TASK PROMPT:
Present the following data again exactly as it is shown.

[Stored records]
- Opening Delimiter -
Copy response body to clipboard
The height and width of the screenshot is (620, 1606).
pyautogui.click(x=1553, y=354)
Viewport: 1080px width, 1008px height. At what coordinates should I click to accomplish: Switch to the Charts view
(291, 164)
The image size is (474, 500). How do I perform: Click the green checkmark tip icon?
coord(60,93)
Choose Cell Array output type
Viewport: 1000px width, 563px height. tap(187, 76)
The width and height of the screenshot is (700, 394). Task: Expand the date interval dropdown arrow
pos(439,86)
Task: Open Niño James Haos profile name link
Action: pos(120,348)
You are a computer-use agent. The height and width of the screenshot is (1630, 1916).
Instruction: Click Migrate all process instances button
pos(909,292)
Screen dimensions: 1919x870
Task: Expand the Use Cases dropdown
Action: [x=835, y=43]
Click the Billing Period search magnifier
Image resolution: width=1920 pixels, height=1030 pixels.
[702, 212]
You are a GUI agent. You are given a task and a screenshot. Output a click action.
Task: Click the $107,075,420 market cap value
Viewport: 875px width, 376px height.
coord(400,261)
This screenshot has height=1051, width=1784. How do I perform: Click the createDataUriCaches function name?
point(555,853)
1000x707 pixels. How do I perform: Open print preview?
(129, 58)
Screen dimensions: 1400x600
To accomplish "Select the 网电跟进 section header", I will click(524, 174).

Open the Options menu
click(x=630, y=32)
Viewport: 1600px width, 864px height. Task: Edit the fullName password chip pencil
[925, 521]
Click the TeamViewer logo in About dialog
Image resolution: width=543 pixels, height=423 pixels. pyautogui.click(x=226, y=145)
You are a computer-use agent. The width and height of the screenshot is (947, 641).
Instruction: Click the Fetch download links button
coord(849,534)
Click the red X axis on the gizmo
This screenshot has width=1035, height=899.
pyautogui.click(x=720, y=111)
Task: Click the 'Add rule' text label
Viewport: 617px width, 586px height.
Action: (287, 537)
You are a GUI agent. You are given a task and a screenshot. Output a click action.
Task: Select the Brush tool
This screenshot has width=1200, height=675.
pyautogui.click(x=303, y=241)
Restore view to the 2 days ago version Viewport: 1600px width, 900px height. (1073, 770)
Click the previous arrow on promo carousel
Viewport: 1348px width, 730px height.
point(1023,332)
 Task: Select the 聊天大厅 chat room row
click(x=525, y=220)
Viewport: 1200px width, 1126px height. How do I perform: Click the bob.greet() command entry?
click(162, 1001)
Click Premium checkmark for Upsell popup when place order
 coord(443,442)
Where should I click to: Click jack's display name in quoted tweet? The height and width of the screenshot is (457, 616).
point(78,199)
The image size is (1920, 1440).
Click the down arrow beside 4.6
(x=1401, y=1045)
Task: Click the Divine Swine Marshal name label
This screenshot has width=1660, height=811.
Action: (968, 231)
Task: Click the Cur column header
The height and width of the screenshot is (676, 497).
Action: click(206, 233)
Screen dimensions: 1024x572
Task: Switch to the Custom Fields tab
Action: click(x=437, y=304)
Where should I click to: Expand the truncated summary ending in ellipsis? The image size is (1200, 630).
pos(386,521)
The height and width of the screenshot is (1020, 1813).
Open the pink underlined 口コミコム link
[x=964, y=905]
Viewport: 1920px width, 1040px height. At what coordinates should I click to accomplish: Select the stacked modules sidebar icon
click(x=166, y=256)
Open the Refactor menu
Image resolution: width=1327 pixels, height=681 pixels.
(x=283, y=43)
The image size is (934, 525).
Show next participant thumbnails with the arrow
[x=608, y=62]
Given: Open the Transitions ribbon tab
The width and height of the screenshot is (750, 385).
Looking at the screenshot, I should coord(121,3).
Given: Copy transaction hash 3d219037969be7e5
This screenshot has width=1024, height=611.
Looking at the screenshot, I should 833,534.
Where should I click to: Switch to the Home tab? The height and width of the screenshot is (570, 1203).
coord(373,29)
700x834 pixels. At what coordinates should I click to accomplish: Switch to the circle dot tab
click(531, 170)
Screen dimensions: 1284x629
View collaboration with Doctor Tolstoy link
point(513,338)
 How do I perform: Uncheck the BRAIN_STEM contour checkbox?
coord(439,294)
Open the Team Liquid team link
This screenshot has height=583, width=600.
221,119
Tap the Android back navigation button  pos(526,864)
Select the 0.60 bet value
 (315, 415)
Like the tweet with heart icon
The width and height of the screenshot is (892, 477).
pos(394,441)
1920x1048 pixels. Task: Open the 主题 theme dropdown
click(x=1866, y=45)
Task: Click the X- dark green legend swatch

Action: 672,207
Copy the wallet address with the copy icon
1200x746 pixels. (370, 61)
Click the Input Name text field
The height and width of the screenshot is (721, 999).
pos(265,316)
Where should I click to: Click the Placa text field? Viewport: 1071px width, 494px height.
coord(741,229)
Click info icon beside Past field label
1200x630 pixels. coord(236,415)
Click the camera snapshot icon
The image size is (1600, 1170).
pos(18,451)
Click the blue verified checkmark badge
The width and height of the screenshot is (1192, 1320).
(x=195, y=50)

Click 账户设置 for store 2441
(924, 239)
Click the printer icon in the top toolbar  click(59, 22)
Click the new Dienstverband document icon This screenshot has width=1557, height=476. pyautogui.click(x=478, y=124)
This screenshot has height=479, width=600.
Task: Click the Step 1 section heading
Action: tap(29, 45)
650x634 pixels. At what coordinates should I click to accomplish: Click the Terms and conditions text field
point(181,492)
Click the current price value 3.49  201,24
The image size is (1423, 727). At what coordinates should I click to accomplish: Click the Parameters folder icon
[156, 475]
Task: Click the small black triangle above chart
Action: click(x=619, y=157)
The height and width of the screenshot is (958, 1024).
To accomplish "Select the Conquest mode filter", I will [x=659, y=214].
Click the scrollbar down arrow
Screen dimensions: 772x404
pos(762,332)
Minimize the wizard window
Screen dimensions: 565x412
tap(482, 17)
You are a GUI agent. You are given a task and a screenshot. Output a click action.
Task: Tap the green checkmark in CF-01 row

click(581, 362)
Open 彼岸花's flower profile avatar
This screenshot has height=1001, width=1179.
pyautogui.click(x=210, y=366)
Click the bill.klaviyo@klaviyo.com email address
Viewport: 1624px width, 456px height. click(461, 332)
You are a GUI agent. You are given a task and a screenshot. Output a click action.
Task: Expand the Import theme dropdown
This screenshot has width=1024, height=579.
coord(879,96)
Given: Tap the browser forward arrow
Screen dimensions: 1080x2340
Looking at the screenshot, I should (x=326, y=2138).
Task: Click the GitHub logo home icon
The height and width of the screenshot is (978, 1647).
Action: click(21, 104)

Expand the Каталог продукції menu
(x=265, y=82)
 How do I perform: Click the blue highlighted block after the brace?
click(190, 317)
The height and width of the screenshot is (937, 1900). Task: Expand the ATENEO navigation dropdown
- Closing Delimiter -
ANSWER BOX:
Copy response body to clipboard
The height and width of the screenshot is (620, 1606).
pyautogui.click(x=1553, y=354)
Viewport: 1080px width, 1008px height. At what coordinates should I click to accomplish: Switch to the Charts view
(291, 164)
The image size is (474, 500). How do I perform: Click the green checkmark tip icon?
coord(60,93)
Choose Cell Array output type
Viewport: 1000px width, 563px height. tap(187, 76)
The width and height of the screenshot is (700, 394). Task: Expand the date interval dropdown arrow
pos(439,86)
Task: Open Niño James Haos profile name link
Action: pos(120,348)
You are a computer-use agent. The height and width of the screenshot is (1630, 1916).
Instruction: Click Migrate all process instances button
pos(909,292)
Screen dimensions: 1919x870
Task: Expand the Use Cases dropdown
Action: [x=835, y=43]
Click the Billing Period search magnifier
Image resolution: width=1920 pixels, height=1030 pixels.
[702, 212]
You are a GUI agent. You are given a task and a screenshot. Output a click action.
Task: Click the $107,075,420 market cap value
Viewport: 875px width, 376px height.
coord(400,261)
This screenshot has height=1051, width=1784. How do I perform: Click the createDataUriCaches function name?
point(555,853)
1000x707 pixels. How do I perform: Open print preview?
(129, 58)
Screen dimensions: 1400x600
To accomplish "Select the 网电跟进 section header", I will click(524, 174).

Open the Options menu
click(x=630, y=32)
Viewport: 1600px width, 864px height. Task: Edit the fullName password chip pencil
[925, 521]
Click the TeamViewer logo in About dialog
Image resolution: width=543 pixels, height=423 pixels. pyautogui.click(x=226, y=145)
You are a computer-use agent. The width and height of the screenshot is (947, 641).
Instruction: Click the Fetch download links button
coord(849,534)
Click the red X axis on the gizmo
This screenshot has width=1035, height=899.
pyautogui.click(x=720, y=111)
Task: Click the 'Add rule' text label
Viewport: 617px width, 586px height.
Action: (287, 537)
You are a GUI agent. You are given a task and a screenshot. Output a click action.
Task: Select the Brush tool
This screenshot has width=1200, height=675.
pyautogui.click(x=303, y=241)
Restore view to the 2 days ago version Viewport: 1600px width, 900px height. (1073, 770)
Click the previous arrow on promo carousel
Viewport: 1348px width, 730px height.
point(1023,332)
 Task: Select the 聊天大厅 chat room row
click(x=525, y=220)
Viewport: 1200px width, 1126px height. How do I perform: Click the bob.greet() command entry?
click(162, 1001)
Click Premium checkmark for Upsell popup when place order
 coord(443,442)
Where should I click to: Click jack's display name in quoted tweet? The height and width of the screenshot is (457, 616).
point(78,199)
The image size is (1920, 1440).
Click the down arrow beside 4.6
(x=1401, y=1045)
Task: Click the Divine Swine Marshal name label
This screenshot has width=1660, height=811.
Action: (968, 231)
Task: Click the Cur column header
The height and width of the screenshot is (676, 497).
Action: click(206, 233)
Screen dimensions: 1024x572
Task: Switch to the Custom Fields tab
Action: click(x=437, y=304)
Where should I click to: Expand the truncated summary ending in ellipsis? The image size is (1200, 630).
pos(386,521)
The height and width of the screenshot is (1020, 1813).
Open the pink underlined 口コミコム link
[x=964, y=905]
Viewport: 1920px width, 1040px height. At what coordinates should I click to accomplish: Select the stacked modules sidebar icon
click(x=166, y=256)
Open the Refactor menu
Image resolution: width=1327 pixels, height=681 pixels.
(x=283, y=43)
The image size is (934, 525).
Show next participant thumbnails with the arrow
[x=608, y=62]
Given: Open the Transitions ribbon tab
The width and height of the screenshot is (750, 385).
Looking at the screenshot, I should coord(121,3).
Given: Copy transaction hash 3d219037969be7e5
This screenshot has width=1024, height=611.
Looking at the screenshot, I should 833,534.
Where should I click to: Switch to the Home tab? The height and width of the screenshot is (570, 1203).
coord(373,29)
700x834 pixels. At what coordinates should I click to accomplish: Switch to the circle dot tab
click(531, 170)
Screen dimensions: 1284x629
View collaboration with Doctor Tolstoy link
point(513,338)
 How do I perform: Uncheck the BRAIN_STEM contour checkbox?
coord(439,294)
Open the Team Liquid team link
This screenshot has height=583, width=600.
221,119
Tap the Android back navigation button  pos(526,864)
Select the 0.60 bet value
 (315, 415)
Like the tweet with heart icon
The width and height of the screenshot is (892, 477).
pos(394,441)
1920x1048 pixels. Task: Open the 主题 theme dropdown
click(x=1866, y=45)
Task: Click the X- dark green legend swatch

Action: 672,207
Copy the wallet address with the copy icon
1200x746 pixels. (370, 61)
Click the Input Name text field
The height and width of the screenshot is (721, 999).
pos(265,316)
Where should I click to: Click the Placa text field? Viewport: 1071px width, 494px height.
coord(741,229)
Click info icon beside Past field label
1200x630 pixels. coord(236,415)
Click the camera snapshot icon
The image size is (1600, 1170).
pos(18,451)
Click the blue verified checkmark badge
The width and height of the screenshot is (1192, 1320).
(x=195, y=50)

Click 账户设置 for store 2441
(924, 239)
Click the printer icon in the top toolbar  click(59, 22)
Click the new Dienstverband document icon This screenshot has width=1557, height=476. pyautogui.click(x=478, y=124)
This screenshot has height=479, width=600.
Task: Click the Step 1 section heading
Action: tap(29, 45)
650x634 pixels. At what coordinates should I click to accomplish: Click the Terms and conditions text field
point(181,492)
Click the current price value 3.49  201,24
The image size is (1423, 727). At what coordinates should I click to accomplish: Click the Parameters folder icon
[156, 475]
Task: Click the small black triangle above chart
Action: click(x=619, y=157)
The height and width of the screenshot is (958, 1024).
To accomplish "Select the Conquest mode filter", I will [x=659, y=214].
Click the scrollbar down arrow
Screen dimensions: 772x404
pos(762,332)
Minimize the wizard window
Screen dimensions: 565x412
tap(482, 17)
You are a GUI agent. You are given a task and a screenshot. Output a click action.
Task: Tap the green checkmark in CF-01 row

click(581, 362)
Open 彼岸花's flower profile avatar
This screenshot has height=1001, width=1179.
pyautogui.click(x=210, y=366)
Click the bill.klaviyo@klaviyo.com email address
Viewport: 1624px width, 456px height. click(461, 332)
You are a GUI agent. You are given a task and a screenshot. Output a click action.
Task: Expand the Import theme dropdown
This screenshot has width=1024, height=579.
coord(879,96)
Given: Tap the browser forward arrow
Screen dimensions: 1080x2340
Looking at the screenshot, I should (x=326, y=2138).
Task: Click the GitHub logo home icon
The height and width of the screenshot is (978, 1647).
Action: click(21, 104)

Expand the Каталог продукції menu
(x=265, y=82)
 How do I perform: Click the blue highlighted block after the brace?
click(190, 317)
The height and width of the screenshot is (937, 1900). Task: Expand the ATENEO navigation dropdown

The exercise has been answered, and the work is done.